Problem to solve:
Convert every line of the entries below into a Markdown table with two columns, Nr for the row number and Line for the line itself. Omit blank lines.
── Records supplied ──
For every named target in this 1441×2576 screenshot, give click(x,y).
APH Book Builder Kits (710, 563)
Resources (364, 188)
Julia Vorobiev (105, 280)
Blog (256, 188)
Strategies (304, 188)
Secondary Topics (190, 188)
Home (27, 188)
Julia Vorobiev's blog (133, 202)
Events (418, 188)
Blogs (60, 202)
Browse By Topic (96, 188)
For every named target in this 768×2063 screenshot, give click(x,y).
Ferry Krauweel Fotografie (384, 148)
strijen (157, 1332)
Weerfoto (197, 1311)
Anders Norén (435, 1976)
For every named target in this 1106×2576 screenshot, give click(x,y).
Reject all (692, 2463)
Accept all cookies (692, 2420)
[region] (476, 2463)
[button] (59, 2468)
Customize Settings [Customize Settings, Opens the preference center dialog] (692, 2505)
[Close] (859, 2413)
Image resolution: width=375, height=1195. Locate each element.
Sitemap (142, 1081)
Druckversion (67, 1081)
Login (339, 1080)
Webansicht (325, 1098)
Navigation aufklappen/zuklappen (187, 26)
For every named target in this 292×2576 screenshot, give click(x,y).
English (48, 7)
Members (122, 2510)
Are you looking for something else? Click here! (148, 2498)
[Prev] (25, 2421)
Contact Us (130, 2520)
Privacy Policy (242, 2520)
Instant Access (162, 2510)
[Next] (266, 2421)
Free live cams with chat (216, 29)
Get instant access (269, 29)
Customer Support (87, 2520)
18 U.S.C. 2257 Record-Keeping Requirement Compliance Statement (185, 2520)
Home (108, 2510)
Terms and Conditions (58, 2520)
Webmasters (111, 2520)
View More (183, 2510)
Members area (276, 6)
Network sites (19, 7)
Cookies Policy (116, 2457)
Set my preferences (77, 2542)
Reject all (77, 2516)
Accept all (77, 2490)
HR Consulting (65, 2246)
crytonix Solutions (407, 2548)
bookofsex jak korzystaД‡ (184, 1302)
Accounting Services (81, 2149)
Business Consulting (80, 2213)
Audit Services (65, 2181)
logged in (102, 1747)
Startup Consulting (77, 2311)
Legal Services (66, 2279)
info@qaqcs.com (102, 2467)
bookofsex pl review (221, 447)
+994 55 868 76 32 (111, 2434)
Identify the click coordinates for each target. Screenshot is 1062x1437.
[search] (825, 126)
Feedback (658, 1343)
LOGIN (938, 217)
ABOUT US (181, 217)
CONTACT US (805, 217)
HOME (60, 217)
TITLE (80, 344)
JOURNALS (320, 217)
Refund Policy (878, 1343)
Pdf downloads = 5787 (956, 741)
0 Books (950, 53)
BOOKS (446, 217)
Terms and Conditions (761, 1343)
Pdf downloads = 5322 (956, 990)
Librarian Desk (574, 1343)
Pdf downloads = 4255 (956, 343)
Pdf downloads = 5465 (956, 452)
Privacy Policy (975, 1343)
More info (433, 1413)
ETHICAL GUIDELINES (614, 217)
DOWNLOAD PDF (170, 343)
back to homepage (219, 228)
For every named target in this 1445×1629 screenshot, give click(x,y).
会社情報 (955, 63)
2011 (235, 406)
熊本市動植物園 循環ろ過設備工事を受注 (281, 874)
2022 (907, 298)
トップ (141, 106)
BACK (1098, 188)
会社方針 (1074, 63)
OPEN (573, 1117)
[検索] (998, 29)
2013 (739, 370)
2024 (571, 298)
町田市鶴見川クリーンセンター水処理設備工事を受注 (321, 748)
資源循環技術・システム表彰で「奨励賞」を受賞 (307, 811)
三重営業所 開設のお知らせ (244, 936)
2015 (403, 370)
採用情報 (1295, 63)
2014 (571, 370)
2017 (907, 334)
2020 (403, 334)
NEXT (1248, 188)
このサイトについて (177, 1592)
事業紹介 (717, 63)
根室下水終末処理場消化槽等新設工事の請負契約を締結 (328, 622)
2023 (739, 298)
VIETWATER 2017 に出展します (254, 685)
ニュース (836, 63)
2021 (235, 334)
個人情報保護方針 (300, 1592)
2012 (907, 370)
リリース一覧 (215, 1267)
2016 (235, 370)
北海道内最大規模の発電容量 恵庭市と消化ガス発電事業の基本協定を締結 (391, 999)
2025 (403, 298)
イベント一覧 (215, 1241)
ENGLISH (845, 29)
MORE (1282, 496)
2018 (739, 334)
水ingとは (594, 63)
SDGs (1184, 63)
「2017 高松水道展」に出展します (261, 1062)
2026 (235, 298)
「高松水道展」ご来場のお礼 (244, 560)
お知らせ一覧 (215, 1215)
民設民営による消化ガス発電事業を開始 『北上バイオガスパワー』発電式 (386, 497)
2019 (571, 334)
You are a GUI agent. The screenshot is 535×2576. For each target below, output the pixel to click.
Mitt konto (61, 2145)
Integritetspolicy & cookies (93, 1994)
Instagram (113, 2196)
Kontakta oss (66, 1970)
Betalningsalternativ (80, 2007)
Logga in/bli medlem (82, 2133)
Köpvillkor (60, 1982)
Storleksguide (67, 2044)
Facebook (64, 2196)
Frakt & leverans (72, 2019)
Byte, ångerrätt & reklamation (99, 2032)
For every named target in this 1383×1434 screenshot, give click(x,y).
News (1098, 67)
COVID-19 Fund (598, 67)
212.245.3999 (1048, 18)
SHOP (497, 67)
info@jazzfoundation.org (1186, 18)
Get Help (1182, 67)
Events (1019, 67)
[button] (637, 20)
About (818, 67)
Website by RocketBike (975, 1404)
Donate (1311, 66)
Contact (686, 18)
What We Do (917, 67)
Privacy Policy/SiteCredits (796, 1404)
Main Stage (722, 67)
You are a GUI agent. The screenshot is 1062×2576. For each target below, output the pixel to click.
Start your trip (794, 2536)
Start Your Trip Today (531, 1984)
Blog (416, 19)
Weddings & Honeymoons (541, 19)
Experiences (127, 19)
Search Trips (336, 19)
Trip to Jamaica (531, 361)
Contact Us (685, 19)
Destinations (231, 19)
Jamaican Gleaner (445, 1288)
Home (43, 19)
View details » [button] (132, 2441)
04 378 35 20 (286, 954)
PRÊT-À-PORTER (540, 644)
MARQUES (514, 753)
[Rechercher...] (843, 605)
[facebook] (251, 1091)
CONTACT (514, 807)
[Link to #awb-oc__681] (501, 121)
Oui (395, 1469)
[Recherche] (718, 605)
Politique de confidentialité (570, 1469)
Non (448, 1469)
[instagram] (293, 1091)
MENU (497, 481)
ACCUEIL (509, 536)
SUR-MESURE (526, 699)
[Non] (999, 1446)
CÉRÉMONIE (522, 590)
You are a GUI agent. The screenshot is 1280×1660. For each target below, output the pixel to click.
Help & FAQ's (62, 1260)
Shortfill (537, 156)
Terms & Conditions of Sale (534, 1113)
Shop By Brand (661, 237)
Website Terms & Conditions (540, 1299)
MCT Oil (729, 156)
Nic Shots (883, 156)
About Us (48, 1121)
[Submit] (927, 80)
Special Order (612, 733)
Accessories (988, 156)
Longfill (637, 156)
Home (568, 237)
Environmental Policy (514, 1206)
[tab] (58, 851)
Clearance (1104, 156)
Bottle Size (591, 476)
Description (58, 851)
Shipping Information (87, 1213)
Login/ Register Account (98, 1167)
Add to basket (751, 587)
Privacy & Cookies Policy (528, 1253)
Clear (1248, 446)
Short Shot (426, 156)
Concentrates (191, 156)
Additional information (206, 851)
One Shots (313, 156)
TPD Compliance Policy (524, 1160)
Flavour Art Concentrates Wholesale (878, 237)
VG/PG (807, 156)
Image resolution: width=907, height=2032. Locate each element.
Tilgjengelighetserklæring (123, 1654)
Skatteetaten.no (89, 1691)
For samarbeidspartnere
───
Solution below:
| Nr | Line |
|---|---|
| 1 | For every named target in this 1441×2576 screenshot, give click(x,y). |
| 2 | APH Book Builder Kits (710, 563) |
| 3 | Resources (364, 188) |
| 4 | Julia Vorobiev (105, 280) |
| 5 | Blog (256, 188) |
| 6 | Strategies (304, 188) |
| 7 | Secondary Topics (190, 188) |
| 8 | Home (27, 188) |
| 9 | Julia Vorobiev's blog (133, 202) |
| 10 | Events (418, 188) |
| 11 | Blogs (60, 202) |
| 12 | Browse By Topic (96, 188) |
| 13 | For every named target in this 768×2063 screenshot, give click(x,y). |
| 14 | Ferry Krauweel Fotografie (384, 148) |
| 15 | strijen (157, 1332) |
| 16 | Weerfoto (197, 1311) |
| 17 | Anders Norén (435, 1976) |
| 18 | For every named target in this 1106×2576 screenshot, give click(x,y). |
| 19 | Reject all (692, 2463) |
| 20 | Accept all cookies (692, 2420) |
| 21 | [region] (476, 2463) |
| 22 | [button] (59, 2468) |
| 23 | Customize Settings [Customize Settings, Opens the preference center dialog] (692, 2505) |
| 24 | [Close] (859, 2413) |
| 25 | Image resolution: width=375, height=1195. Locate each element. |
| 26 | Sitemap (142, 1081) |
| 27 | Druckversion (67, 1081) |
| 28 | Login (339, 1080) |
| 29 | Webansicht (325, 1098) |
| 30 | Navigation aufklappen/zuklappen (187, 26) |
| 31 | For every named target in this 292×2576 screenshot, give click(x,y). |
| 32 | English (48, 7) |
| 33 | Members (122, 2510) |
| 34 | Are you looking for something else? Click here! (148, 2498) |
| 35 | [Prev] (25, 2421) |
| 36 | Contact Us (130, 2520) |
| 37 | Privacy Policy (242, 2520) |
| 38 | Instant Access (162, 2510) |
| 39 | [Next] (266, 2421) |
| 40 | Free live cams with chat (216, 29) |
| 41 | Get instant access (269, 29) |
| 42 | Customer Support (87, 2520) |
| 43 | 18 U.S.C. 2257 Record-Keeping Requirement Compliance Statement (185, 2520) |
| 44 | Home (108, 2510) |
| 45 | Terms and Conditions (58, 2520) |
| 46 | Webmasters (111, 2520) |
| 47 | View More (183, 2510) |
| 48 | Members area (276, 6) |
| 49 | Network sites (19, 7) |
| 50 | Cookies Policy (116, 2457) |
| 51 | Set my preferences (77, 2542) |
| 52 | Reject all (77, 2516) |
| 53 | Accept all (77, 2490) |
| 54 | HR Consulting (65, 2246) |
| 55 | crytonix Solutions (407, 2548) |
| 56 | bookofsex jak korzystaД‡ (184, 1302) |
| 57 | Accounting Services (81, 2149) |
| 58 | Business Consulting (80, 2213) |
| 59 | Audit Services (65, 2181) |
| 60 | logged in (102, 1747) |
| 61 | Startup Consulting (77, 2311) |
| 62 | Legal Services (66, 2279) |
| 63 | info@qaqcs.com (102, 2467) |
| 64 | bookofsex pl review (221, 447) |
| 65 | +994 55 868 76 32 (111, 2434) |
| 66 | Identify the click coordinates for each target. Screenshot is 1062x1437. |
| 67 | [search] (825, 126) |
| 68 | Feedback (658, 1343) |
| 69 | LOGIN (938, 217) |
| 70 | ABOUT US (181, 217) |
| 71 | CONTACT US (805, 217) |
| 72 | HOME (60, 217) |
| 73 | TITLE (80, 344) |
| 74 | JOURNALS (320, 217) |
| 75 | Refund Policy (878, 1343) |
| 76 | Pdf downloads = 5787 (956, 741) |
| 77 | 0 Books (950, 53) |
| 78 | BOOKS (446, 217) |
| 79 | Terms and Conditions (761, 1343) |
| 80 | Pdf downloads = 5322 (956, 990) |
| 81 | Librarian Desk (574, 1343) |
| 82 | Pdf downloads = 4255 (956, 343) |
| 83 | Pdf downloads = 5465 (956, 452) |
| 84 | Privacy Policy (975, 1343) |
| 85 | More info (433, 1413) |
| 86 | ETHICAL GUIDELINES (614, 217) |
| 87 | DOWNLOAD PDF (170, 343) |
| 88 | back to homepage (219, 228) |
| 89 | For every named target in this 1445×1629 screenshot, give click(x,y). |
| 90 | 会社情報 (955, 63) |
| 91 | 2011 (235, 406) |
| 92 | 熊本市動植物園 循環ろ過設備工事を受注 (281, 874) |
| 93 | 2022 (907, 298) |
| 94 | トップ (141, 106) |
| 95 | BACK (1098, 188) |
| 96 | 会社方針 (1074, 63) |
| 97 | OPEN (573, 1117) |
| 98 | [検索] (998, 29) |
| 99 | 2013 (739, 370) |
| 100 | 2024 (571, 298) |
| 101 | 町田市鶴見川クリーンセンター水処理設備工事を受注 (321, 748) |
| 102 | 資源循環技術・システム表彰で「奨励賞」を受賞 (307, 811) |
| 103 | 三重営業所 開設のお知らせ (244, 936) |
| 104 | 2015 (403, 370) |
| 105 | 採用情報 (1295, 63) |
| 106 | 2014 (571, 370) |
| 107 | 2017 (907, 334) |
| 108 | 2020 (403, 334) |
| 109 | NEXT (1248, 188) |
| 110 | このサイトについて (177, 1592) |
| 111 | 事業紹介 (717, 63) |
| 112 | 根室下水終末処理場消化槽等新設工事の請負契約を締結 (328, 622) |
| 113 | 2023 (739, 298) |
| 114 | VIETWATER 2017 に出展します (254, 685) |
| 115 | ニュース (836, 63) |
| 116 | 2021 (235, 334) |
| 117 | 個人情報保護方針 (300, 1592) |
| 118 | 2012 (907, 370) |
| 119 | リリース一覧 (215, 1267) |
| 120 | 2016 (235, 370) |
| 121 | 北海道内最大規模の発電容量 恵庭市と消化ガス発電事業の基本協定を締結 (391, 999) |
| 122 | 2025 (403, 298) |
| 123 | イベント一覧 (215, 1241) |
| 124 | ENGLISH (845, 29) |
| 125 | MORE (1282, 496) |
| 126 | 2018 (739, 334) |
| 127 | 水ingとは (594, 63) |
| 128 | SDGs (1184, 63) |
| 129 | 「2017 高松水道展」に出展します (261, 1062) |
| 130 | 2026 (235, 298) |
| 131 | 「高松水道展」ご来場のお礼 (244, 560) |
| 132 | お知らせ一覧 (215, 1215) |
| 133 | 民設民営による消化ガス発電事業を開始 『北上バイオガスパワー』発電式 (386, 497) |
| 134 | 2019 (571, 334) |
| 135 | You are a GUI agent. The screenshot is 535×2576. For each target below, output the pixel to click. |
| 136 | Mitt konto (61, 2145) |
| 137 | Integritetspolicy & cookies (93, 1994) |
| 138 | Instagram (113, 2196) |
| 139 | Kontakta oss (66, 1970) |
| 140 | Betalningsalternativ (80, 2007) |
| 141 | Logga in/bli medlem (82, 2133) |
| 142 | Köpvillkor (60, 1982) |
| 143 | Storleksguide (67, 2044) |
| 144 | Facebook (64, 2196) |
| 145 | Frakt & leverans (72, 2019) |
| 146 | Byte, ångerrätt & reklamation (99, 2032) |
| 147 | For every named target in this 1383×1434 screenshot, give click(x,y). |
| 148 | News (1098, 67) |
| 149 | COVID-19 Fund (598, 67) |
| 150 | 212.245.3999 (1048, 18) |
| 151 | SHOP (497, 67) |
| 152 | info@jazzfoundation.org (1186, 18) |
| 153 | Get Help (1182, 67) |
| 154 | Events (1019, 67) |
| 155 | [button] (637, 20) |
| 156 | About (818, 67) |
| 157 | Website by RocketBike (975, 1404) |
| 158 | Donate (1311, 66) |
| 159 | Contact (686, 18) |
| 160 | What We Do (917, 67) |
| 161 | Privacy Policy/SiteCredits (796, 1404) |
| 162 | Main Stage (722, 67) |
| 163 | You are a GUI agent. The screenshot is 1062×2576. For each target below, output the pixel to click. |
| 164 | Start your trip (794, 2536) |
| 165 | Start Your Trip Today (531, 1984) |
| 166 | Blog (416, 19) |
| 167 | Weddings & Honeymoons (541, 19) |
| 168 | Experiences (127, 19) |
| 169 | Search Trips (336, 19) |
| 170 | Trip to Jamaica (531, 361) |
| 171 | Contact Us (685, 19) |
| 172 | Destinations (231, 19) |
| 173 | Jamaican Gleaner (445, 1288) |
| 174 | Home (43, 19) |
| 175 | View details » [button] (132, 2441) |
| 176 | 04 378 35 20 (286, 954) |
| 177 | PRÊT-À-PORTER (540, 644) |
| 178 | MARQUES (514, 753) |
| 179 | [Rechercher...] (843, 605) |
| 180 | [facebook] (251, 1091) |
| 181 | CONTACT (514, 807) |
| 182 | [Link to #awb-oc__681] (501, 121) |
| 183 | Oui (395, 1469) |
| 184 | [Recherche] (718, 605) |
| 185 | Politique de confidentialité (570, 1469) |
| 186 | Non (448, 1469) |
| 187 | [instagram] (293, 1091) |
| 188 | MENU (497, 481) |
| 189 | ACCUEIL (509, 536) |
| 190 | SUR-MESURE (526, 699) |
| 191 | [Non] (999, 1446) |
| 192 | CÉRÉMONIE (522, 590) |
| 193 | You are a GUI agent. The screenshot is 1280×1660. For each target below, output the pixel to click. |
| 194 | Help & FAQ's (62, 1260) |
| 195 | Shortfill (537, 156) |
| 196 | Terms & Conditions of Sale (534, 1113) |
| 197 | Shop By Brand (661, 237) |
| 198 | Website Terms & Conditions (540, 1299) |
| 199 | MCT Oil (729, 156) |
| 200 | Nic Shots (883, 156) |
| 201 | About Us (48, 1121) |
| 202 | [Submit] (927, 80) |
| 203 | Special Order (612, 733) |
| 204 | Accessories (988, 156) |
| 205 | Longfill (637, 156) |
| 206 | Home (568, 237) |
| 207 | Environmental Policy (514, 1206) |
| 208 | [tab] (58, 851) |
| 209 | Clearance (1104, 156) |
| 210 | Bottle Size (591, 476) |
| 211 | Description (58, 851) |
| 212 | Shipping Information (87, 1213) |
| 213 | Login/ Register Account (98, 1167) |
| 214 | Add to basket (751, 587) |
| 215 | Privacy & Cookies Policy (528, 1253) |
| 216 | Clear (1248, 446) |
| 217 | Short Shot (426, 156) |
| 218 | Concentrates (191, 156) |
| 219 | Additional information (206, 851) |
| 220 | One Shots (313, 156) |
| 221 | TPD Compliance Policy (524, 1160) |
| 222 | Flavour Art Concentrates Wholesale (878, 237) |
| 223 | VG/PG (807, 156) |
| 224 | Image resolution: width=907, height=2032. Locate each element. |
| 225 | Tilgjengelighetserklæring (123, 1654) |
| 226 | Skatteetaten.no (89, 1691) |
| 227 | For samarbeidspartnere |